The experiments revealed that, when it comes to wombats, their feces change from a liquid-like state to a solid state in the last 25 percent of the intestine. Meanwhile, the very last 8 percent of the intestine is where the feces take on sharp corners and turn into cubes.

Yang explains that this shape change is due to the varying elastic properties of the intestinal wall tissue. The shape of wombats’ poop also has to do with the amount of water that’s within the feces.

“The feces of a wombat is only about 50 percent water, while normal human feces is about 70 to 80 percent water,” Yang says. “Rabbits, deer, and goats have pellets, and these droppings are about 55 to 60 percent water — as for those pellet animals, they have an extra long colon compared to other animals of a similar size.”

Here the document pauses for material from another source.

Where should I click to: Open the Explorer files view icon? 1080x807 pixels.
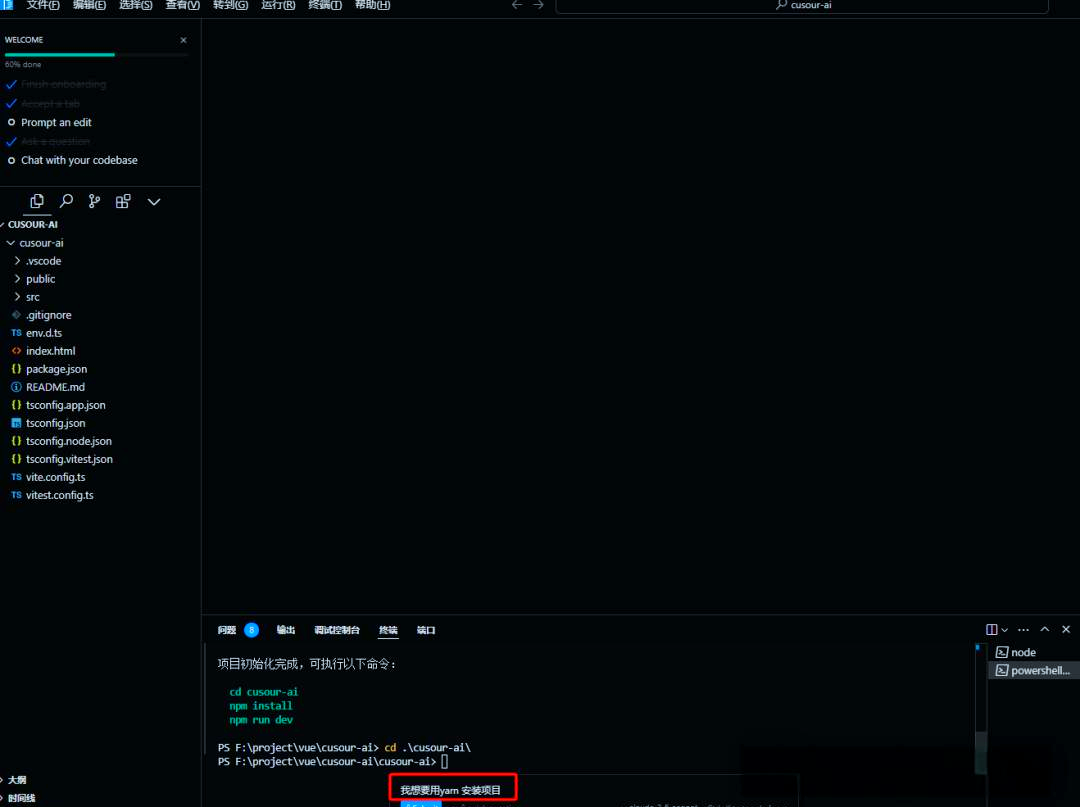37,201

The common wombat ... but it's anything but common.

Wikimedia Commons

Scientists have known that wombats have a lower water content in their feces, but it’s Yang and her team’s research — which is not yet published — that provide the physical reason why their scat is square-shaped. Having cubed feces, meanwhile, helps the squat, pouched animal out: It’s generally accepted — although, Yang and her team note, poorly studied — that wombat poop is cubed because they build poop walls. These poop piles mark prominent places like burrows and work as a form of olfactory communication.

“Wombats have very poor eyesight so they pretty much communicate by the scent of poop,” Yang explains.

It’s a beautiful quirk of evolution that, if we needed to build poop walls to survive, perhaps we would share as well. Until then, we’ll have to stick with our (hopefully) regular, wet ovals.